To start you off if X is Normal with mean mu and variance sigma^2 then Z = [X - mu]/sigma where Z is Normal(0,1) and probability tables can be used to get probabilities for P(Z < z) for various values of z.

So if you want to find P(X < x) then remember that this is the same as finding P(Z < (x-mu)/sigma) where Z is Normal (0,1).

Re: Proportion Given only Standard Deviation and Mean

How many standard deviations above the mean is $3.15?

You can now use the standard normal distribution.

Z~N(0,1)

You need P(Z>1.25). This is equal to 1 - P(Z<1.25). This can be found in a suitable table or maybe on your calculator.

P(Z<1.25)=0.8944

So your answer is 1 - 0.8944 = 0.1056.

Re: Proportion Given only Standard Deviation and Mean

Awesome. Thank you so much.

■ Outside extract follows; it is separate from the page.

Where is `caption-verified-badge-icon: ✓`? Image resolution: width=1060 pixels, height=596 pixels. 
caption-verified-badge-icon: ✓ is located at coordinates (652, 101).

You were a ton of help with this problem!

Re: Proportion Given only Standard Deviation and Mean

But can you help me with the second part of the question?

A manager of a discount gas station wants to set the price for gasoline at his station where only 10% of the stations in

Lee County will charge less than his price? What price should he charge for gasoline at his station?

Re: Proportion Given only Standard Deviation and Mean

If you Have P(X < x) = 0.1 and you know the distribution of X, then you can solve for x using the cumulative distribution.

If X is normal then convert to a standard normal and look up the appropriate value for x* = (x-mu)/sigma and re-arrange to solve for x.